B. La crisi della scienza. - Un pilastro della modernità era la scienza, con la sua certezza e il dominio culturale che ne deriva. Ciò che è scientifico ha credibilità e il metodo scientifico è la via regale per giungere alla certezza. La crisi della modernità rivela nel campo delle scienze una reazione molto simile a quella che si è vista per la razionalità in genere. Come una razionalità intesa in modo così parziale non è più in grado di addentrarsi nei contenuti della vita, del mistero dell’uomo o, ancora di più, in contenuti superiori, lo stesso accade alla scienza: diventa esclusivamente descrittiva, anzi persino si difende, annunciando che non vuole parlare dei contenuti della vita, perché non è un oggetto di sua pertinenza. Ed evidentemente i suoi metodi non riescono a condurla a queste conoscenze. Così la scienza è diventata una realtà isolata dal contesto antropologico e, ancor di più, da quello spirituale. Una razionalità sganciata dal principio dell’amore, dal principio agapico, spirituale, e una scienza che fa la sua ricerca indipendentemente dalla visione integra della persona e della vita inevitabilmente si rivelano persino pericolose per l’uomo. L’atomizzazione e la settorialità delle scienze da un lato favoriscono le condizioni della vita umana, agevolando il benessere dell’uomo, ma dall’altro costituiscono una minaccia. La crisi della razionalità moderna e dei suoi sistemi ha messo in crisi anche un tale approccio scientifico.

C. Delusione delle promesse della modernità. - La modernità faceva leva sulla promessa della felicità individuale basata sullo standard economico. Stranamente, più l’uomo raggiungeva un benessere economico, più aumentavano le crisi dell’interiorità umana. Il benessere è stato prospettato come frutto di lavoro, di impegno, di studio, di successo. Ma siccome così non è avvenuto, la crisi della modernità cominciava a prospettare la felicità individuale non più all’interno di un sistema di lavoro sullo stile di quello della modernità, ma come un evento ludico, come un gioco del piacere, un divertimento. E tutte le caratteristiche dell’impegno, di fatica nell’affrancamento dai propri limiti, elaborate nella modernità come mezzo per giungere alla felicità individuale, hanno cominciato a saltare. La modernità si esaurisce in una insoddisfazione di fondo dell’uomo moderno desideroso di altre vie, più semplici, di soddisfazione.

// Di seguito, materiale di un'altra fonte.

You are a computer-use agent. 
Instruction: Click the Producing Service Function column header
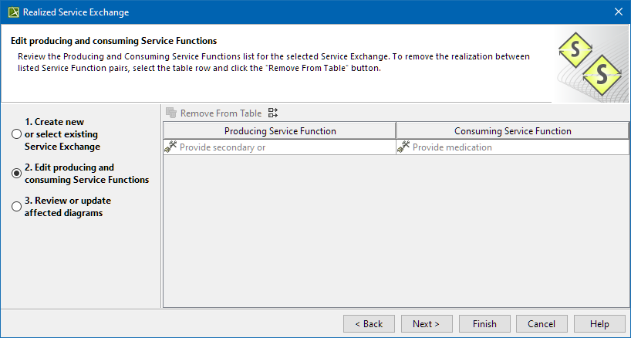pos(280,131)
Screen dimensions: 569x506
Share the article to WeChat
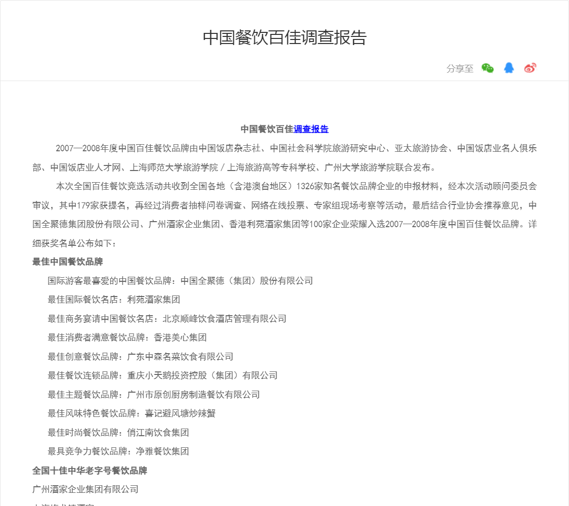[x=488, y=68]
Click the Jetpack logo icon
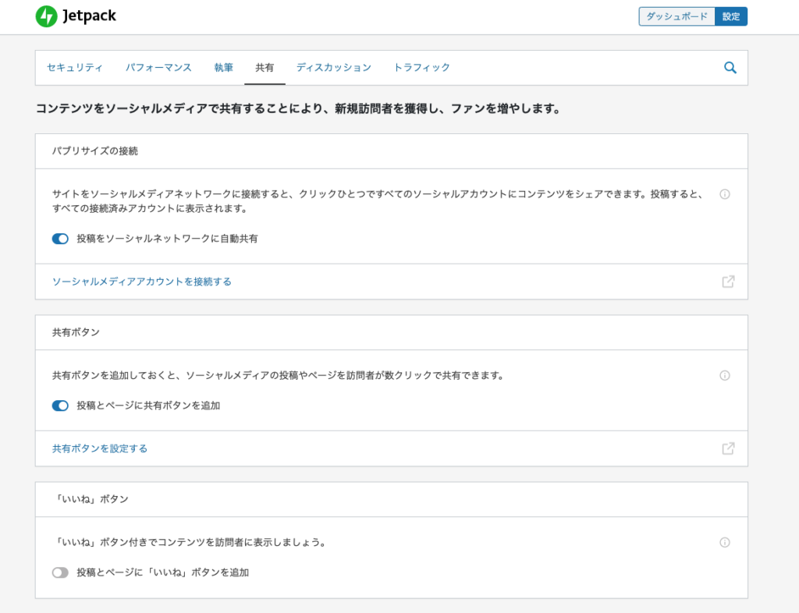This screenshot has height=613, width=799. click(x=46, y=16)
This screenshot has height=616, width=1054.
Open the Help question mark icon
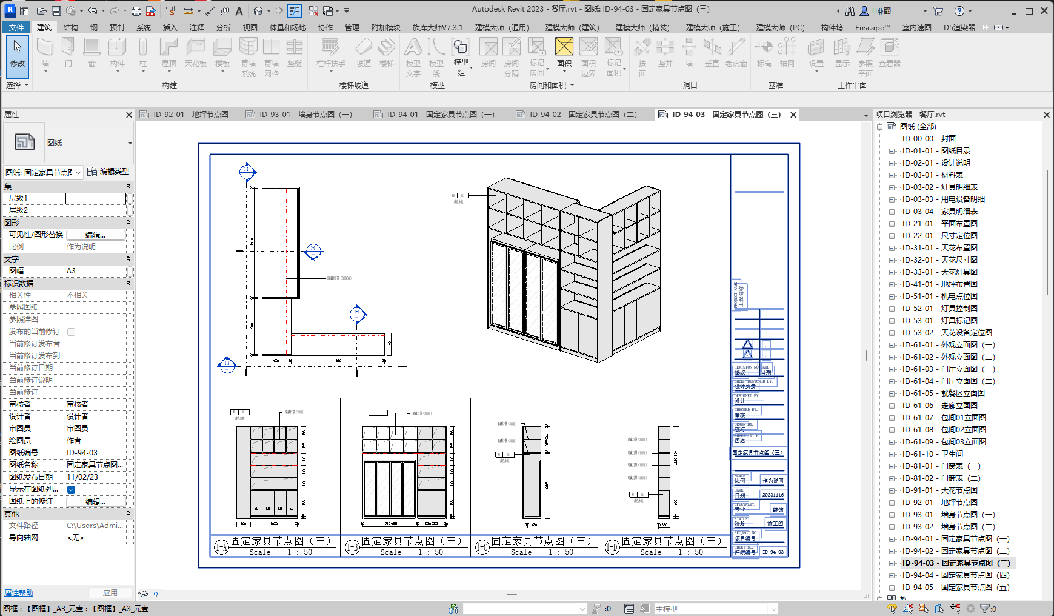click(959, 11)
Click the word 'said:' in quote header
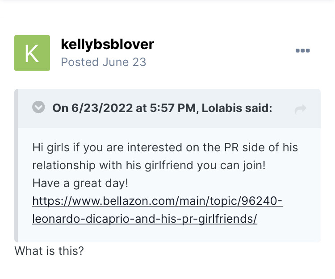This screenshot has height=279, width=335. pyautogui.click(x=258, y=108)
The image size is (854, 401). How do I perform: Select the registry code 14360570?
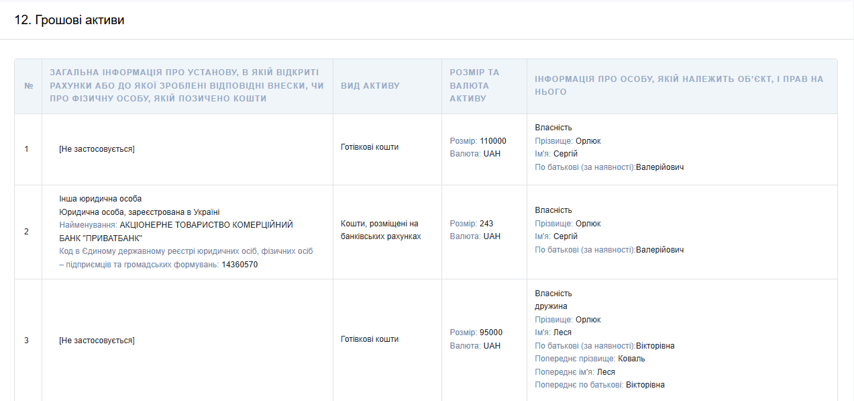coord(239,265)
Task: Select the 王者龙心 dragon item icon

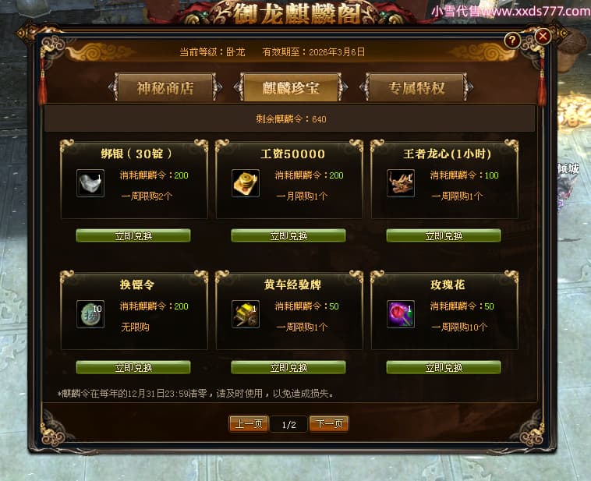Action: (401, 183)
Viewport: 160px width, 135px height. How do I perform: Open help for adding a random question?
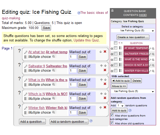coord(91,121)
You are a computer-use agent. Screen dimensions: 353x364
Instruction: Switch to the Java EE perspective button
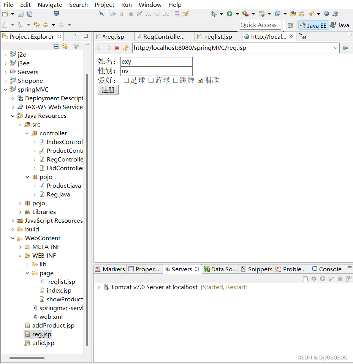point(313,25)
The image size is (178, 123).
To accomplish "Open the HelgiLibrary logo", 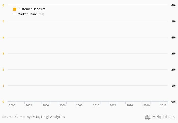I will [160, 117].
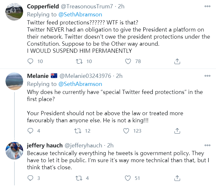Share jeffery hauch's tweet
The width and height of the screenshot is (216, 186).
point(177,178)
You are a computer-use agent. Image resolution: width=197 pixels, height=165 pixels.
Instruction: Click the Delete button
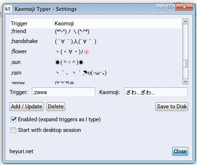pos(56,107)
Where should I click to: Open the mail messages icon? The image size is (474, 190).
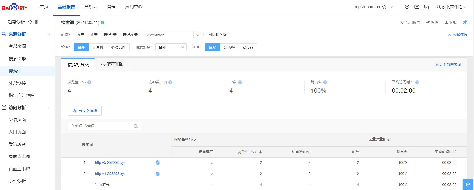tap(417, 7)
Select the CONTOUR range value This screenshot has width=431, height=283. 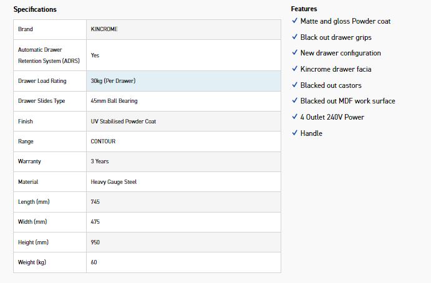pos(103,142)
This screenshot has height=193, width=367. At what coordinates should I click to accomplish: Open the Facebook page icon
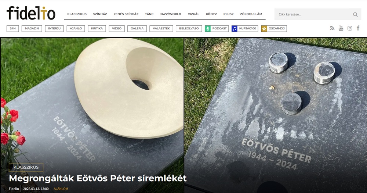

D. Illusione dell’antropocentrismo radicale. - La modernità come società basata sul “progetto uomo” è in gran parte anche una reazione al teocentrismo delle epoche precedenti. Non si può parlare della modernità senza menzionare una certa ribellione dell’uomo a Dio, o meglio alla religione, soprattutto quella giudeo-cristiana. La modernità come epoca delle autonomie di fronte a Dio e di fronte alla Chiesa è un’affermazione di antropocentrismo. Questo antropocentrismo arriva via via a forme così radicali che l’intero orizzonte culturale e intellettuale viene rinchiuso all’interno delle coordinate dell’uomo. L’uomo soggetto assoluto, l’uomo protagonista, è il fine di se stesso, del suo destino. Questo antropocentrismo radicale carica l’uomo di responsabilità così gravi che questo non riesce a reggere la pressione e la sua psiche esplode. L’uomo moderno finisce il suo percorso immerso in moltissime umiliazioni: la più grave è certamente il fatto che le idee, le ideologie, i sistemi con etichette e titoli persino umanistici sono più importanti della stessa persona umana. E la modernità testimonia che in nome di grandi proclami, di astratti altari ideologici, sono stati sacrificati milioni di persone.

E. Il ruolo del ponte Stati Uniti-Estremo Oriente e la cultura digitale, virtuale. - La modernità è stata elaborata in Europa, ma è passata negli Stati Uniti, un Paese giovane che dà impulsi così forti alla modernità da prenderne in mano la gestione. Perciò pensa anche di gestire la crisi della modernità. Il ponte economico-finanziario che instaura con l’Estremo Oriente, in particolar modo con il Giappone, sembra voler scavalcare l’Europa. Si tratta di una realtà particolarmente delicata, in quanto la crisi della modernità viene soprattutto gestita dalla finanza che ormai opera con la cultura digitale e virtuale. I poteri del mondo si stanno spostando, ma anche i modi di gestione dei poteri. E se alla modernità mancavano dei successi, la new technology invece può cominciare a vantarsi di veri successi: il computer è capace di autoprodursi, la clonazione di parti umane o dell’uomo intero non è più solo una possibilità… e via dicendo. Ma gli eventi del tragico 11 settembre 2001 non hanno scosso solo le fondamenta della modernità. Anche la cosiddetta postmodernità è messa in discussione, e i successi della new technology cominciano a perdere brillantezza. La modernità, che ha proclamato la liberazione dell’uomo dalle religioni e dai misteri, affermando un’autonomia e indipendenza assoluta dell’uomo, non ha previsto, attraverso tutti i suoi secoli, che sia possibile che nel tempio del moderno e del postmoderno arrivi uno che, asserendosi mandato da un certo Dio, venga a punire questa gente perché non credente. Un rappresentante di un popolo che la modernità considerava non evoluto riesce a mettere a nudo la più grande difesa militare basata sulla massima perfezione della new technology.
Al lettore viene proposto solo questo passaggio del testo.